One of the core issues facing most role-playing games is how they deal with repetitive combat. Since RPGs tend to be so much longer than normal games, with a wider scope, it's much more difficult for them to create unique battles like a shorter action game can. So RPGs tend to have constant, similar, repetitive fights. These are often derided by players and critics under umbrella terms like "random battles," "grinding," or in massively multiplayer games, "trash."

Yet RPGs need those regular battles to keep the games interesting. With rare exceptions, the player skills are unlikely to be tested in terms of skill outside of combat, and most RPG stories depend on violence and its consequences. This makes combat an integral component of the pacing of RPGs. Successful RPGs tend to strike a balance between combat, exploration, and storytelling. When one of those three part is left unchecked, the game can become boring – and it's usually excessive repetitive fighting that's the issue.

For decades now, RPGs have attempted to make their regular battles more interesting, and less likely to be described as trash or grinding. Japanese RPGs have historically tended to experiment with different combat forms more aggressively than their Western counterparts. Some games, like the Suikoden series, tries to avoid the combat issue by making combat smooth and unobtrusive, as I wrote about in a prior column. But not every RPG can, or should, de-emphasize combat. When combat works, even in common random battles, it can be the best part of an RPG. How can RPGs avoid having combat be too repetitive and meaningless?

Traditionally, individual fights are part of a longer string of battles leading to a large, difficult confrontation. Your characters' resources – healing items, hit points, mana points – have to be managed over time. There's no safe place to recharge after combat, unless you retreat back to town, or travel forward to a save point. While this makes conceptual sense, it rarely makes the individual battles more exciting. Instead of using all your cool spells and abilities, it encourages you to hoard them – when I play JRPGs, I almost never waste mana on a non-healing spell until I get to a boss fight. This battle structure also narrows the possibilities of difficulty. It means that most fights will be easy, unless you fail with your resource management and they become nearly impossible. Neither of those options are likely to make individual battles more interesting.

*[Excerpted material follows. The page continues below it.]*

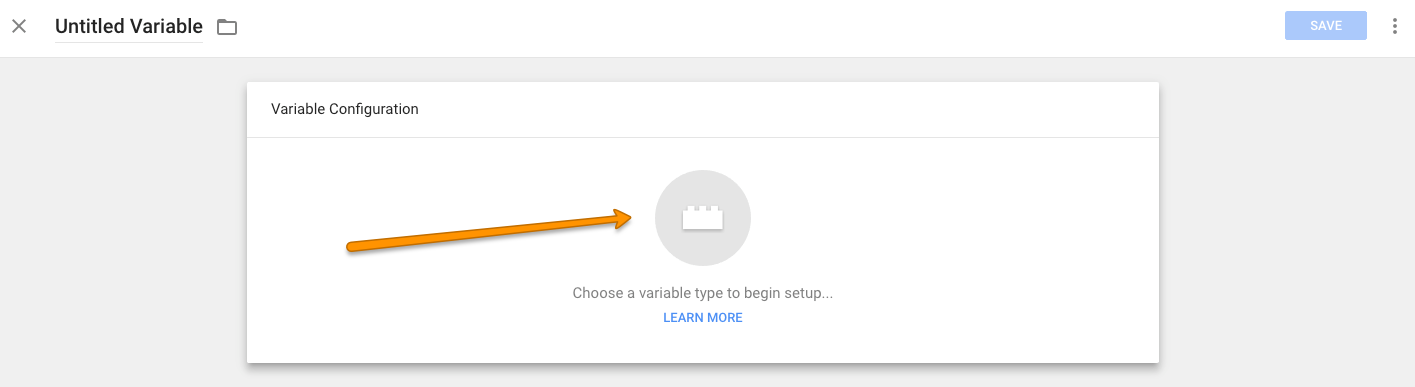Follow the Learn More link
This screenshot has width=1415, height=387.
pyautogui.click(x=703, y=318)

Many recent narrative-based games, such as Final Fantasy XIII and the Dragon Age games, have changed that structure in ways that raise the stakes of each individual fight. They do this by having your health and/or magic recharge instantly or quickly as soon as combat ends, effectively meaning your resource management becomes focused on each individual fight. The fights are allowed to be a constant challenge, because hurting the characters there won't make it impossible for them to succeed later by forcing them to use all their potions: It's the RPG equivalent of shooters moving away from health packs and toward recharging health/shields. I find this approach generally successful at making combat more interesting, but that doesn't necessarily make the game better – it can focus attention away from exploration and storytelling, and it can also make apparently mundane sections of the game stressful and difficult.

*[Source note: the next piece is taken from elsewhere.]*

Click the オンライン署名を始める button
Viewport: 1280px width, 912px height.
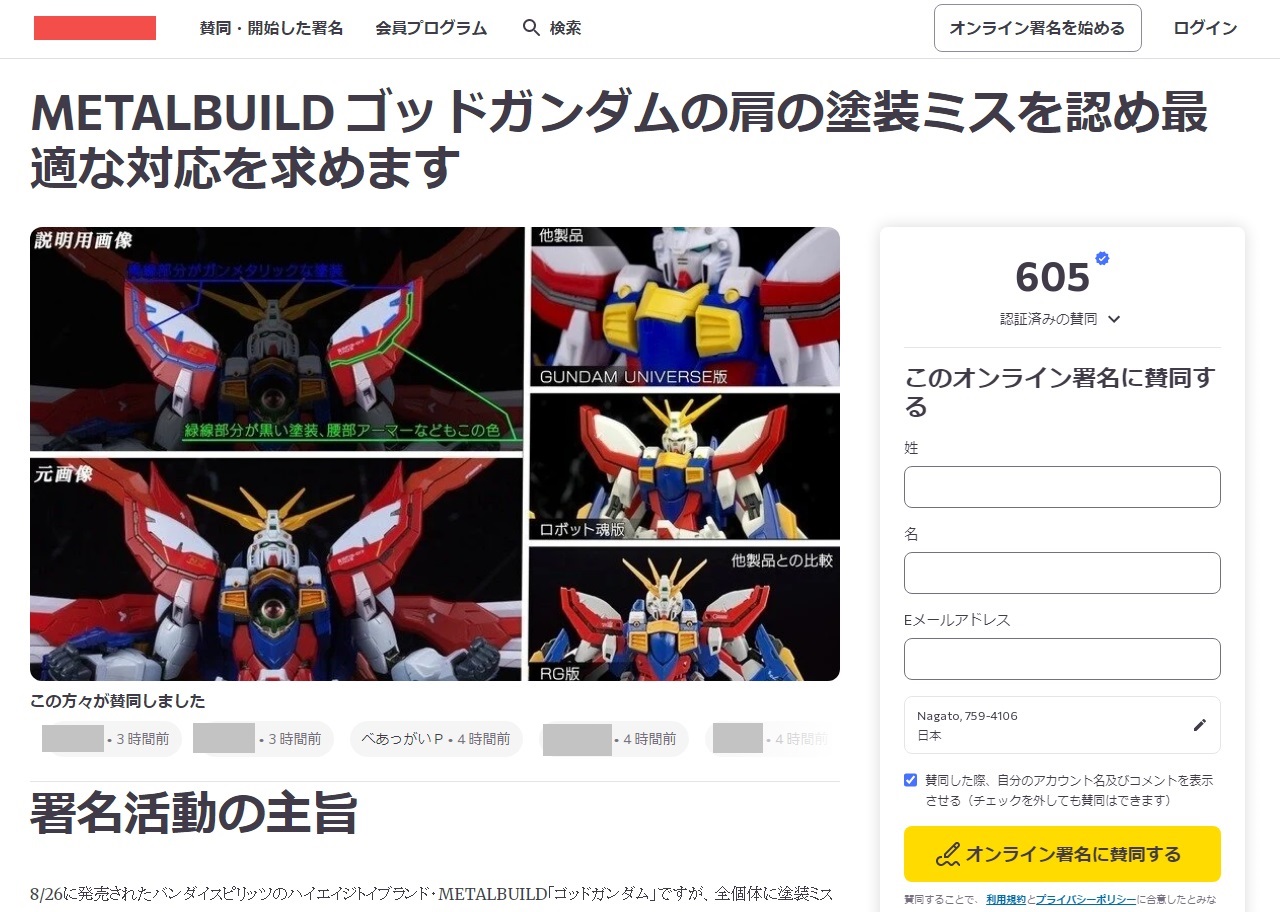(1037, 28)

Another common approach is to make combat easy to spot and sometimes avoid. The chief difference in mechanics between Chrono Trigger and the very similar Final Fantasy games was that fights weren't random, but instead occurred when you bumped into on-screen enemies. This doesn't seem like a huge change in theory, but in practice it made it easier and less stressful to travel from one place to the next, since you knew exactly how many times you'd be interrupted. The sequel, Chrono Chross, went even further with the concept – you only actually gained levels by fighting boss fights. Random battles only filled out a few stats, with diminishing returns. That ended up backfiring, however, as it meant that many of the battles that couldn't be dodged felt even more useless.

 There's one game that handled the issue of repetitive combat so well that I'm shocked at how little influence it's had: Grandia, from developer Game Arts, released in 1997 on the Sega Saturn and the Playstation two years later (a game currently available for download on the PSN). While perhaps best-known for its conventional story and sometimes overly cute style, underneath the presentation was a simple, clever progression mechanic.

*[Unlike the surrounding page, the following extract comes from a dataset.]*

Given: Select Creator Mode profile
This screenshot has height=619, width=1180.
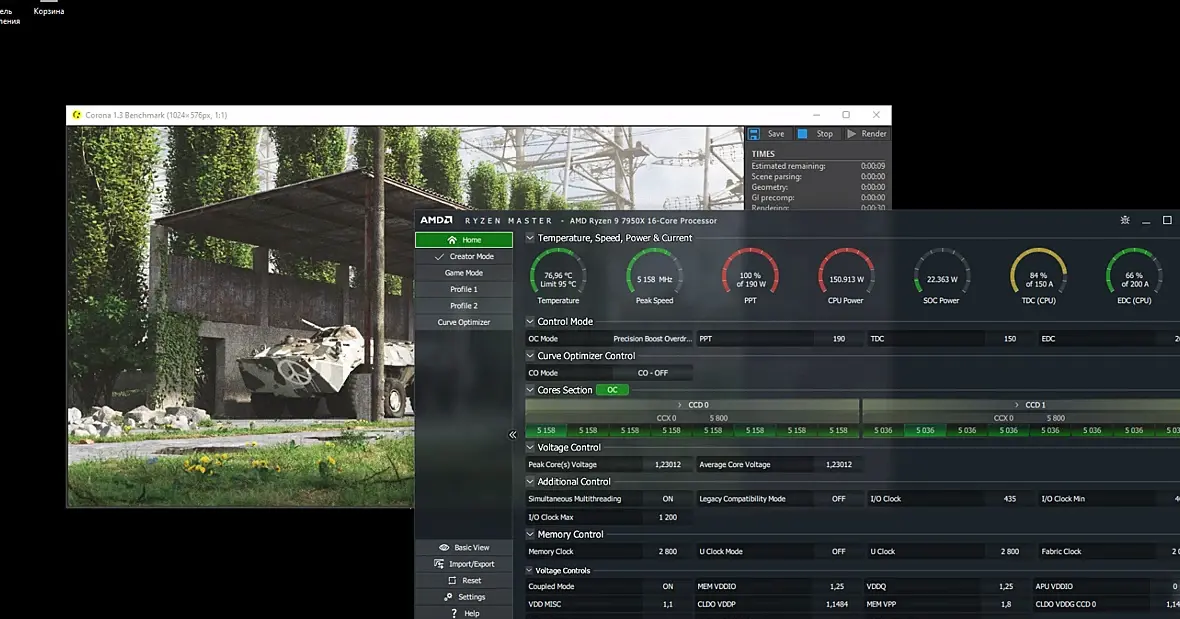Looking at the screenshot, I should coord(464,256).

Grandia had a large amount of both necessary and optional combat, with monsters displayed on-screen so you could fight or try to avoid them. What made it stand out what that it separated its skill improvement from normal experience gain. Skills were improved by practice and practice alone, and the game was transparent about which skills' improvements would lead to new abilities.

Each character in Grandia had weapon skills and magic skills. The character Fiona can use whips and knives, and is also a powerful spellcaster. So if she fights with the whip, it will eventually reach the fourth level, and she'll be able to use the 'Para(lyze) Whip' ability. When her Water Magic skill reaches level three, she can cast 'Snooze' and try to put enemies to sleep. Skills combine for new abilities, like the ice-based attacked 'Crackle,' which unlocks at the third level of Wind and second of Water. This grows increasingly intricate through the game: the 'Zap! Whip' skill requires level 24 of Whip use, Fire 15, and Wind 15.

Therefore, when fighting normal battles in Grandia, there was a goal of improvement in each fight beyond simply winning without getting hurt. You'd want to use as many specific skills as possible in as many as fights as you could, because you were constantly working toward something new and great. I mentioned earlier how I hate to use magic in non-boss fights in most JRPGs; Grandia is the huge exception to that rule.

Grandia's wonderful mechanic of practicing to achieve transparent goals went unnoticed and almost unused in RPGs since. Even its own sequel, Grandia 2 (pictured above), reverted to a dull process of gaining skill points to spend on whatever you wanted, with practice rendered irrelevant.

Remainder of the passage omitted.